Avant Don Juan, Serge Bozon avait déjà réalisé un film musical : La France, où des soldats déserteurs de la Première Guerre mondiale y interprétaient de façon anachronique des chansons de pop-sike, genre obscur et sautillant de la musique anglaise des années 1960. Quinze ans plus tard, si Benjamin Esdraffo, Laurent Talon et Mehdi Zannad signent à nouveau le livret de Don Juan, la gravité de leurs compositions est à l’image de celle du film, le plus austère de Serge Bozon. Cuivres et vents s’associent ainsi dans une partition solennelle ponctuant le récit d’un acteur brisé, Laurent (Tahar Rahim), à la recherche d’un amour déchu, Julie (Virgine Efira), sur fond de répétitions de la pièce de Molière.

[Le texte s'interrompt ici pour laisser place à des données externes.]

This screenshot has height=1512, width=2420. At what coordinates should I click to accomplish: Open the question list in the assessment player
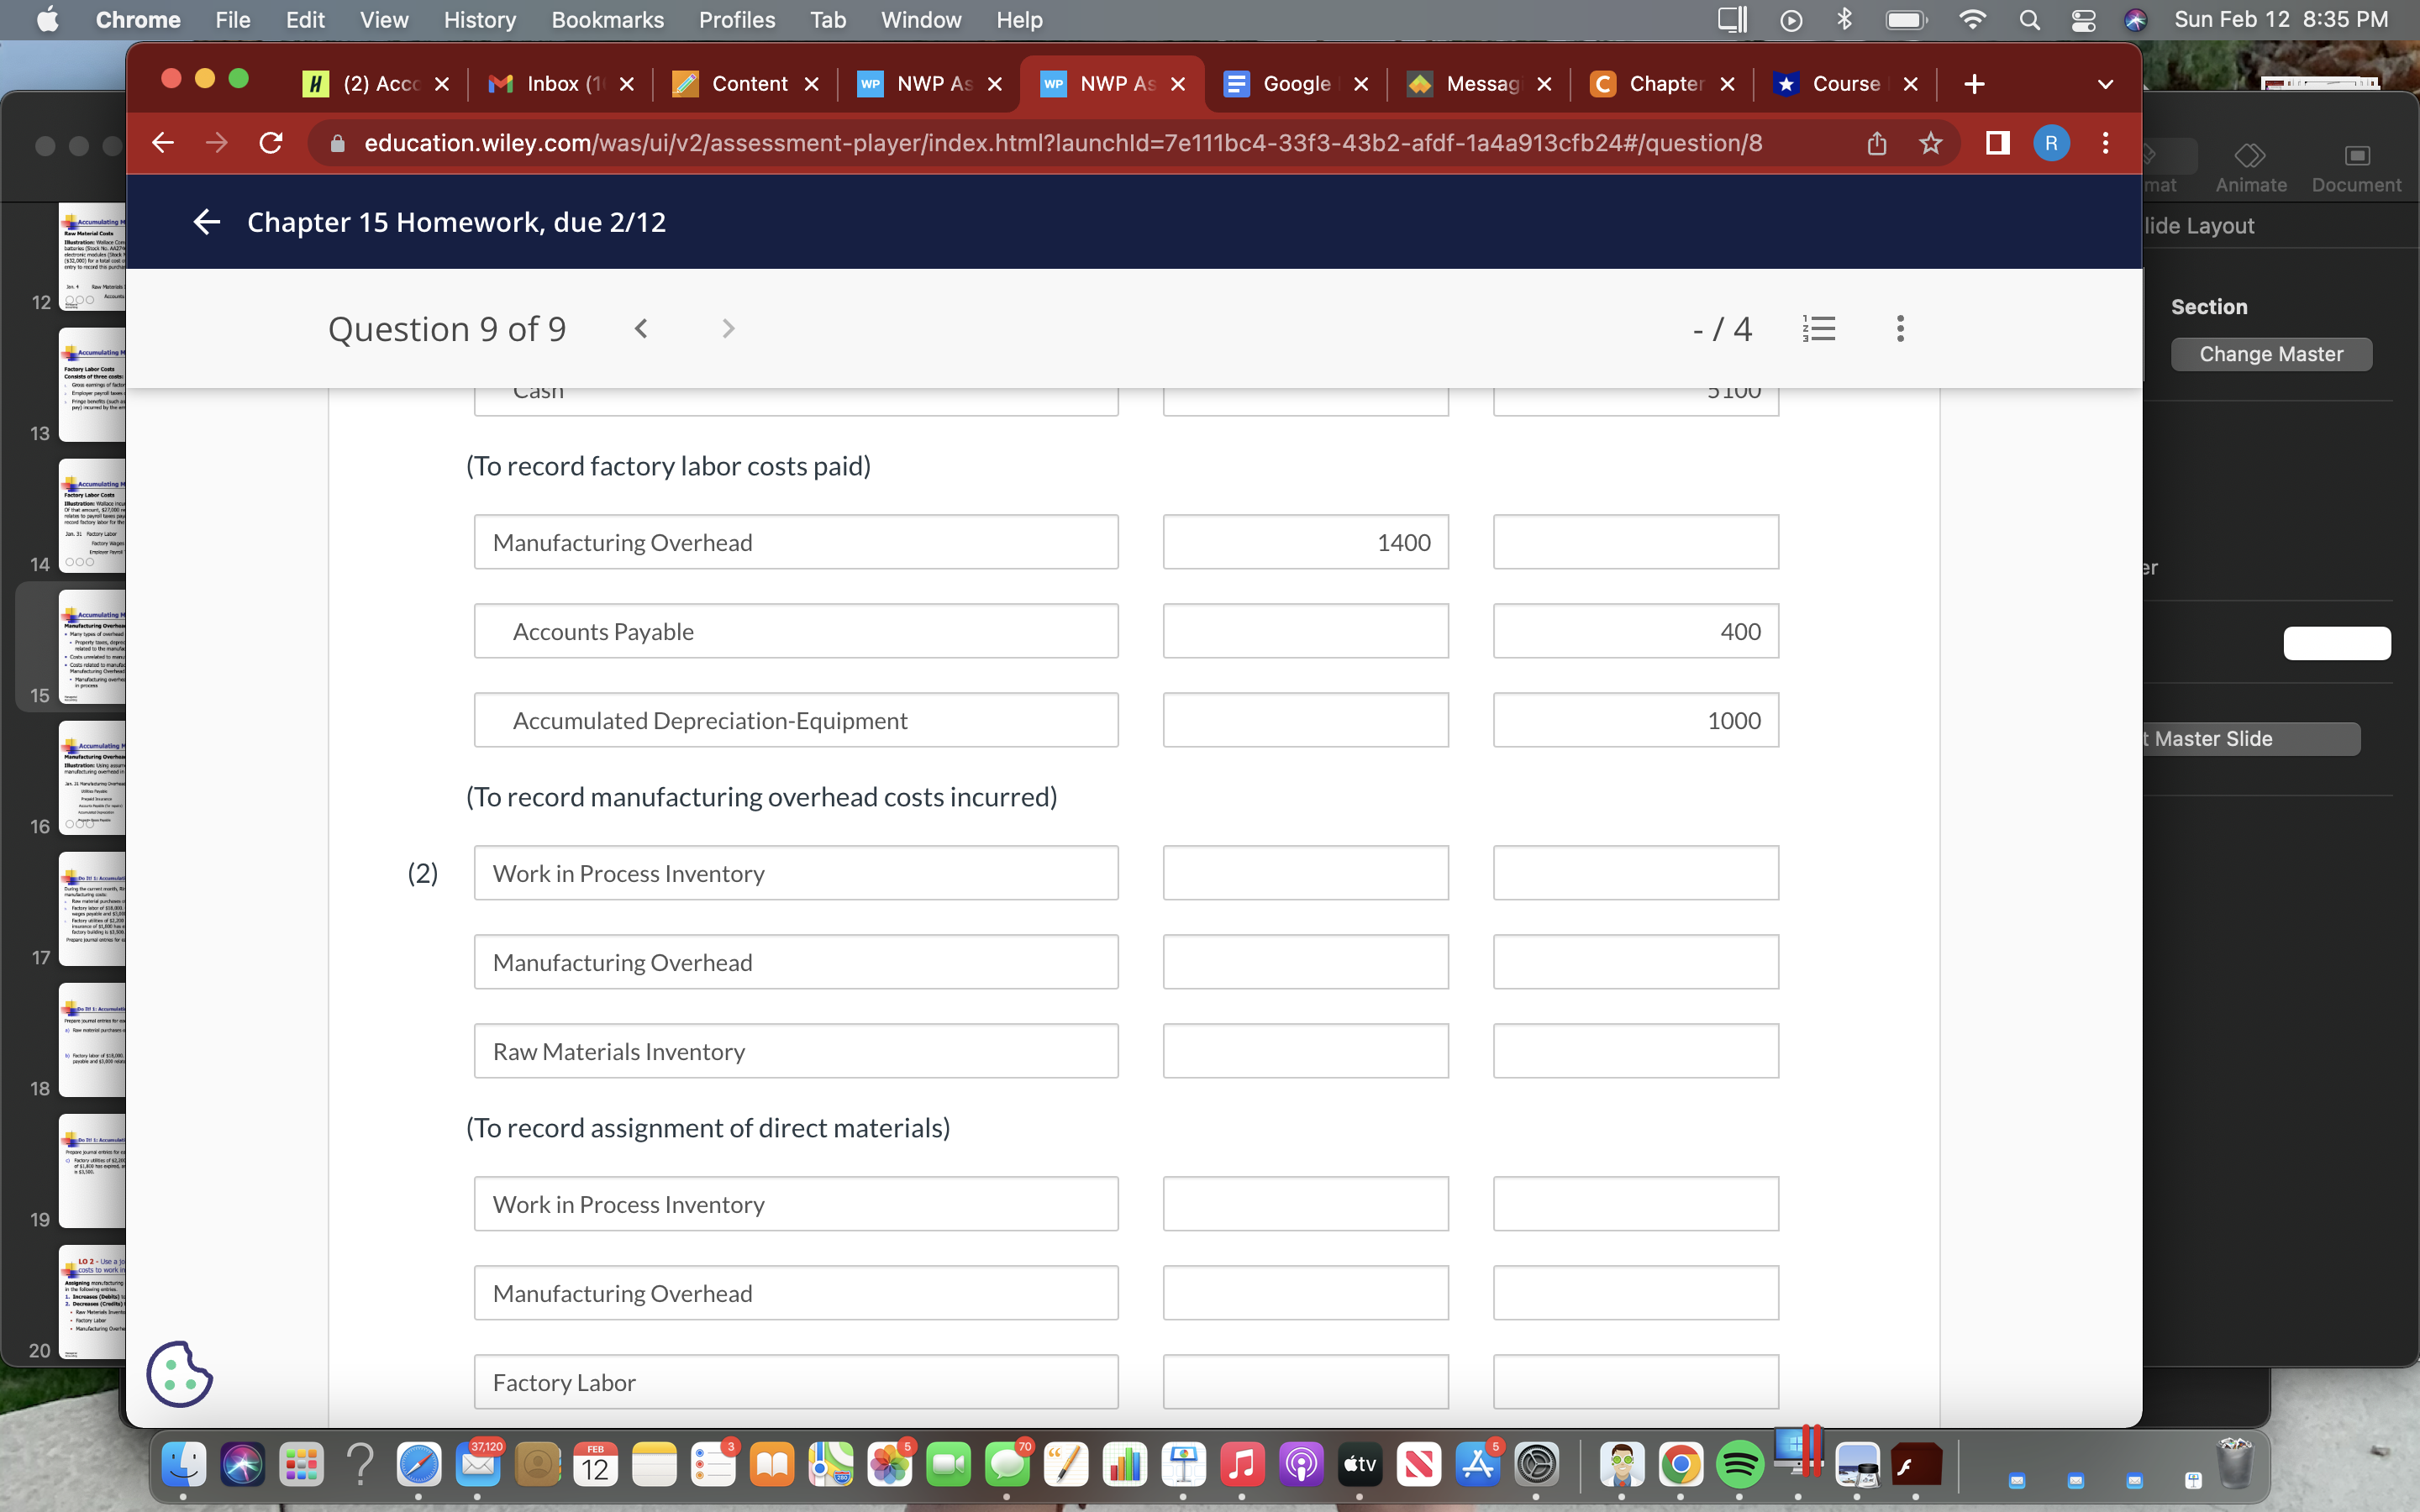[x=1820, y=328]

Il y a quelque chose de Jean-Claude Biette et de son Théâtre des matières dans la façon zigzagante avec laquelle Bozon tourne autour du texte et de l’espace théâtral. Toujours ouvertes sur la rue, la nature et le monde, les planches constituent le cœur de Don Juan, où le plus infime signifiant (le passage derrière un rideau, la direction de la lumière d’un projecteur, la façon de prononcer telle ou telle réplique) est à même de reconfigurer les trajectoires sentimentales des personnages. La plupart du temps, avouons-le, on ne comprend pas bien ce qui se joue ici, un deuil en croisant un autre au gré de considérations sur l’amour, mais Bozon, par une mise en scène millimétrée, trouve tout de même un chemin vers la grâce. Une accumulation improbable de reflets rythme par exemple le jeu du chat et de la souris auquel se prêtent l’homme et les différents doubles de Julie. Miroirs, vitres, ombres : une dimension spectrale plane sur Don Juan dans de nombreuses scènes. Les personnages insaisissables ne cessent d’apparaître et de disparaître de toutes les surfaces sur lesquelles se pose l’œil de la caméra.
L’inspiration par endroits classique (on pense à Hitchcock, mais aussi au film noir) fait parfois pencher le film du côté de la préciosité, impression renforcée par une certaine mise à distance opérée par les dialogues (le personnage d’Alain Chamfort dit notamment du jeu de Laurent qu’il est « sec et aigre »), mais cela n’entrave pas la charmante bizarrerie du film. Les chansons, aux paroles d’une simplicité désarmante, y sont séparées de la danse. Si l’on excepte un court duo dans une chambre entre Tahar Rahim et Virginie Efira, et la gestuelle comique de la metteuse en scène de la pièce, il faut attendre la fin pour découvrir la principale chorégraphie de Christian Rizzo. Sur la piste de danse d’un mariage, Laurent croise tous les anciens doubles de Julie, redevenues de simples femmes. Il essaye de les enlacer une à une, mais elles le repoussent, avant d’effectuer un pas de danse qui leur est propre. Elles affirment ainsi leur individualité, face à un séducteur résigné n’ayant eu de cesse de projeter sur elles un même fantôme.